■ **What is required**: Below are the records; restate all of them exactly.

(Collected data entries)

::::

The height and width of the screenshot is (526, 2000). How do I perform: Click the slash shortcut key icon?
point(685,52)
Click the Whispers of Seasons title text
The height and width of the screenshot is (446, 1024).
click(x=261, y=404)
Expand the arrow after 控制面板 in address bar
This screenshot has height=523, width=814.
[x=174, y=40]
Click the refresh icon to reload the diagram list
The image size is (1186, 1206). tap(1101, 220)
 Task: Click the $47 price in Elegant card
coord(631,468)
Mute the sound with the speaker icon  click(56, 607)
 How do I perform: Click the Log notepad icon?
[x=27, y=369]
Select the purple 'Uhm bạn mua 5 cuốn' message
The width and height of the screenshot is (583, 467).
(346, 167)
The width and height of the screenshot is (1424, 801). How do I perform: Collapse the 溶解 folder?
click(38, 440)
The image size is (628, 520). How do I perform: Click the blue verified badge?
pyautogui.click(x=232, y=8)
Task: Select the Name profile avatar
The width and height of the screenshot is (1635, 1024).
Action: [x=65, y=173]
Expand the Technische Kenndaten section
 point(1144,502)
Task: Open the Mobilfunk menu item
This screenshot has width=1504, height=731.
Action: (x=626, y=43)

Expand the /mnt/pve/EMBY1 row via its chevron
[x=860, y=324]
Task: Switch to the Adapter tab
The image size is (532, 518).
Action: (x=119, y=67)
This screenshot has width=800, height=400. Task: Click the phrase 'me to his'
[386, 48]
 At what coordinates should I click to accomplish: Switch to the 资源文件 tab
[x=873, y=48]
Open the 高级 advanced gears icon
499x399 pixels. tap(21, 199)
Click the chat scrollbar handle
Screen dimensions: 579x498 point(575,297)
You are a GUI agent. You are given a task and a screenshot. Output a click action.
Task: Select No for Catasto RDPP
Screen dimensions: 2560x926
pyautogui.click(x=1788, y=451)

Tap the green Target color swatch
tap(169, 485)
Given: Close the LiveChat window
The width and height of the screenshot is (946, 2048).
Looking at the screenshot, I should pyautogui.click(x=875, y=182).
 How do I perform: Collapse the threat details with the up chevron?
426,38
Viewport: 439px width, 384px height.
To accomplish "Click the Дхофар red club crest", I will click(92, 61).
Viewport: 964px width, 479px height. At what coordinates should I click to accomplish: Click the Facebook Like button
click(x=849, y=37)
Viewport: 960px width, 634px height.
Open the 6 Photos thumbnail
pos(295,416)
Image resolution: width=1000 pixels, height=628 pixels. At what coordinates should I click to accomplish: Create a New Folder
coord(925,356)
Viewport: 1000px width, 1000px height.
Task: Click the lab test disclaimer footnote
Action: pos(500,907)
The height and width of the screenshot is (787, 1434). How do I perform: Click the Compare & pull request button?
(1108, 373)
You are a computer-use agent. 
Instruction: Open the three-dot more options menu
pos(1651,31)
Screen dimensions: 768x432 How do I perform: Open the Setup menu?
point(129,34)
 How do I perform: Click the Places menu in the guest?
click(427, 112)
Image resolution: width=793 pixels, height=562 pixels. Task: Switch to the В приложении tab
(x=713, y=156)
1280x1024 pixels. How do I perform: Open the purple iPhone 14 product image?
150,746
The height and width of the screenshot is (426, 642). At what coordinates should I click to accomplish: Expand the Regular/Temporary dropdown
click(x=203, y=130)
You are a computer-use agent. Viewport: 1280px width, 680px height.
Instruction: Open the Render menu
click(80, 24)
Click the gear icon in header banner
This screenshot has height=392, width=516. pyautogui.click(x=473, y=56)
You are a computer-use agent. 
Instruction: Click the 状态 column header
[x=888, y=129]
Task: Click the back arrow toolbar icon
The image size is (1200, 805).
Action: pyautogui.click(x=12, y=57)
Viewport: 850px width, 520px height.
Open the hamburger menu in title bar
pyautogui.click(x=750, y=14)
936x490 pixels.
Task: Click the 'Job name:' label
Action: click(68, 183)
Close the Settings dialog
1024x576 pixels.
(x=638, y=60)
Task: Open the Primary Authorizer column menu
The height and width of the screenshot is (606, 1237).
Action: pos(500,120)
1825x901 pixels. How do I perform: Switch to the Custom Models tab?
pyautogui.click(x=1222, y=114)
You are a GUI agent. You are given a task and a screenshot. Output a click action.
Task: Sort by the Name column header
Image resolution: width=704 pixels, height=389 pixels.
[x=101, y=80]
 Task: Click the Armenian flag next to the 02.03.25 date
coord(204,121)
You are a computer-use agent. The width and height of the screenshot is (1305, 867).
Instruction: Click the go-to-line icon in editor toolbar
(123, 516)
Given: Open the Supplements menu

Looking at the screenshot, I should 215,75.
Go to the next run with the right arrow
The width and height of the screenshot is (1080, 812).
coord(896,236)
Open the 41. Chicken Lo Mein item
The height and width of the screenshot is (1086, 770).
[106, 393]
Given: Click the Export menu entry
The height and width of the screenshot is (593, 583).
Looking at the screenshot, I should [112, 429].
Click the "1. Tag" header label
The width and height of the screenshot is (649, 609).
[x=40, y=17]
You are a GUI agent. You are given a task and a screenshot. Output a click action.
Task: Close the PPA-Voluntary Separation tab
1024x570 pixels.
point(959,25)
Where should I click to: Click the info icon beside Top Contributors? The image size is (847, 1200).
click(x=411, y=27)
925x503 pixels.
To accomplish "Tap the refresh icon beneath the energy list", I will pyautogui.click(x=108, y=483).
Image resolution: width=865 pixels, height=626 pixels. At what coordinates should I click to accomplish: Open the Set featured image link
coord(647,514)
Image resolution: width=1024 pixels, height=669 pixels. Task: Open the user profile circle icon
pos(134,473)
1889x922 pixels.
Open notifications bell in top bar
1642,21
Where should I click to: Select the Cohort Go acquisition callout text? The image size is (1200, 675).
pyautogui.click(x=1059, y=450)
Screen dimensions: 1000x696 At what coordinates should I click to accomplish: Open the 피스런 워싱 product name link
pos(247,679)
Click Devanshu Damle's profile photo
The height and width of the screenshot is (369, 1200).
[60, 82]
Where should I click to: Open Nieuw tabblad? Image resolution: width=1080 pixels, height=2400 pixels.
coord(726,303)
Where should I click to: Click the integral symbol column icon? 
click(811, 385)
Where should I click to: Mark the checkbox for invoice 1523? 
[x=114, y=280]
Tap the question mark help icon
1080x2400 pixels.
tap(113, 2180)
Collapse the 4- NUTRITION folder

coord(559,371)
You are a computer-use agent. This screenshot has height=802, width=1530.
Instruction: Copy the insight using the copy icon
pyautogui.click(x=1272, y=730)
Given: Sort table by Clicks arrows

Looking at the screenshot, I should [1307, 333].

::::

■ **The answer**:
The height and width of the screenshot is (526, 2000). How do I perform: Click the slash shortcut key icon?
point(685,52)
Click the Whispers of Seasons title text
The height and width of the screenshot is (446, 1024).
click(x=261, y=404)
Expand the arrow after 控制面板 in address bar
This screenshot has height=523, width=814.
[x=174, y=40]
Click the refresh icon to reload the diagram list
The image size is (1186, 1206). tap(1101, 220)
 Task: Click the $47 price in Elegant card
coord(631,468)
Mute the sound with the speaker icon  click(56, 607)
 How do I perform: Click the Log notepad icon?
[x=27, y=369]
Select the purple 'Uhm bạn mua 5 cuốn' message
The width and height of the screenshot is (583, 467).
(346, 167)
The width and height of the screenshot is (1424, 801). How do I perform: Collapse the 溶解 folder?
click(38, 440)
The image size is (628, 520). How do I perform: Click the blue verified badge?
pyautogui.click(x=232, y=8)
Task: Select the Name profile avatar
The width and height of the screenshot is (1635, 1024).
Action: [x=65, y=173]
Expand the Technische Kenndaten section
 point(1144,502)
Task: Open the Mobilfunk menu item
This screenshot has width=1504, height=731.
Action: (x=626, y=43)

Expand the /mnt/pve/EMBY1 row via its chevron
[x=860, y=324]
Task: Switch to the Adapter tab
The image size is (532, 518).
Action: (x=119, y=67)
This screenshot has width=800, height=400. Task: Click the phrase 'me to his'
[386, 48]
 At what coordinates should I click to accomplish: Switch to the 资源文件 tab
[x=873, y=48]
Open the 高级 advanced gears icon
499x399 pixels. tap(21, 199)
Click the chat scrollbar handle
Screen dimensions: 579x498 point(575,297)
You are a GUI agent. You are given a task and a screenshot. Output a click action.
Task: Select No for Catasto RDPP
Screen dimensions: 2560x926
pyautogui.click(x=1788, y=451)

Tap the green Target color swatch
tap(169, 485)
Given: Close the LiveChat window
The width and height of the screenshot is (946, 2048).
Looking at the screenshot, I should pyautogui.click(x=875, y=182).
 How do I perform: Collapse the threat details with the up chevron?
426,38
Viewport: 439px width, 384px height.
To accomplish "Click the Дхофар red club crest", I will click(92, 61).
Viewport: 964px width, 479px height. At what coordinates should I click to accomplish: Click the Facebook Like button
click(x=849, y=37)
Viewport: 960px width, 634px height.
Open the 6 Photos thumbnail
pos(295,416)
Image resolution: width=1000 pixels, height=628 pixels. At what coordinates should I click to accomplish: Create a New Folder
coord(925,356)
Viewport: 1000px width, 1000px height.
Task: Click the lab test disclaimer footnote
Action: pos(500,907)
The height and width of the screenshot is (787, 1434). How do I perform: Click the Compare & pull request button?
(1108, 373)
You are a computer-use agent. 
Instruction: Open the three-dot more options menu
pos(1651,31)
Screen dimensions: 768x432 How do I perform: Open the Setup menu?
point(129,34)
 How do I perform: Click the Places menu in the guest?
click(427, 112)
Image resolution: width=793 pixels, height=562 pixels. Task: Switch to the В приложении tab
(x=713, y=156)
1280x1024 pixels. How do I perform: Open the purple iPhone 14 product image?
150,746
The height and width of the screenshot is (426, 642). At what coordinates should I click to accomplish: Expand the Regular/Temporary dropdown
click(x=203, y=130)
You are a computer-use agent. Viewport: 1280px width, 680px height.
Instruction: Open the Render menu
click(80, 24)
Click the gear icon in header banner
This screenshot has height=392, width=516. pyautogui.click(x=473, y=56)
You are a computer-use agent. 
Instruction: Click the 状态 column header
[x=888, y=129]
Task: Click the back arrow toolbar icon
The image size is (1200, 805).
Action: pyautogui.click(x=12, y=57)
Viewport: 850px width, 520px height.
Open the hamburger menu in title bar
pyautogui.click(x=750, y=14)
936x490 pixels.
Task: Click the 'Job name:' label
Action: click(68, 183)
Close the Settings dialog
1024x576 pixels.
(x=638, y=60)
Task: Open the Primary Authorizer column menu
The height and width of the screenshot is (606, 1237).
Action: pos(500,120)
1825x901 pixels. How do I perform: Switch to the Custom Models tab?
pyautogui.click(x=1222, y=114)
You are a GUI agent. You are given a task and a screenshot. Output a click action.
Task: Sort by the Name column header
Image resolution: width=704 pixels, height=389 pixels.
[x=101, y=80]
 Task: Click the Armenian flag next to the 02.03.25 date
coord(204,121)
You are a computer-use agent. The width and height of the screenshot is (1305, 867).
Instruction: Click the go-to-line icon in editor toolbar
(123, 516)
Given: Open the Supplements menu

Looking at the screenshot, I should 215,75.
Go to the next run with the right arrow
The width and height of the screenshot is (1080, 812).
coord(896,236)
Open the 41. Chicken Lo Mein item
The height and width of the screenshot is (1086, 770).
[106, 393]
Given: Click the Export menu entry
The height and width of the screenshot is (593, 583).
Looking at the screenshot, I should [112, 429].
Click the "1. Tag" header label
The width and height of the screenshot is (649, 609).
[x=40, y=17]
You are a GUI agent. You are given a task and a screenshot. Output a click action.
Task: Close the PPA-Voluntary Separation tab
1024x570 pixels.
point(959,25)
Where should I click to: Click the info icon beside Top Contributors? The image size is (847, 1200).
click(x=411, y=27)
925x503 pixels.
To accomplish "Tap the refresh icon beneath the energy list", I will pyautogui.click(x=108, y=483).
Image resolution: width=865 pixels, height=626 pixels. At what coordinates should I click to accomplish: Open the Set featured image link
coord(647,514)
Image resolution: width=1024 pixels, height=669 pixels. Task: Open the user profile circle icon
pos(134,473)
1889x922 pixels.
Open notifications bell in top bar
1642,21
Where should I click to: Select the Cohort Go acquisition callout text? The image size is (1200, 675).
pyautogui.click(x=1059, y=450)
Screen dimensions: 1000x696 At what coordinates should I click to accomplish: Open the 피스런 워싱 product name link
pos(247,679)
Click Devanshu Damle's profile photo
The height and width of the screenshot is (369, 1200).
[60, 82]
Where should I click to: Open Nieuw tabblad? Image resolution: width=1080 pixels, height=2400 pixels.
coord(726,303)
Where should I click to: Click the integral symbol column icon? 
click(811, 385)
Where should I click to: Mark the checkbox for invoice 1523? 
[x=114, y=280]
Tap the question mark help icon
1080x2400 pixels.
tap(113, 2180)
Collapse the 4- NUTRITION folder

coord(559,371)
You are a computer-use agent. This screenshot has height=802, width=1530.
Instruction: Copy the insight using the copy icon
pyautogui.click(x=1272, y=730)
Given: Sort table by Clicks arrows

Looking at the screenshot, I should [1307, 333].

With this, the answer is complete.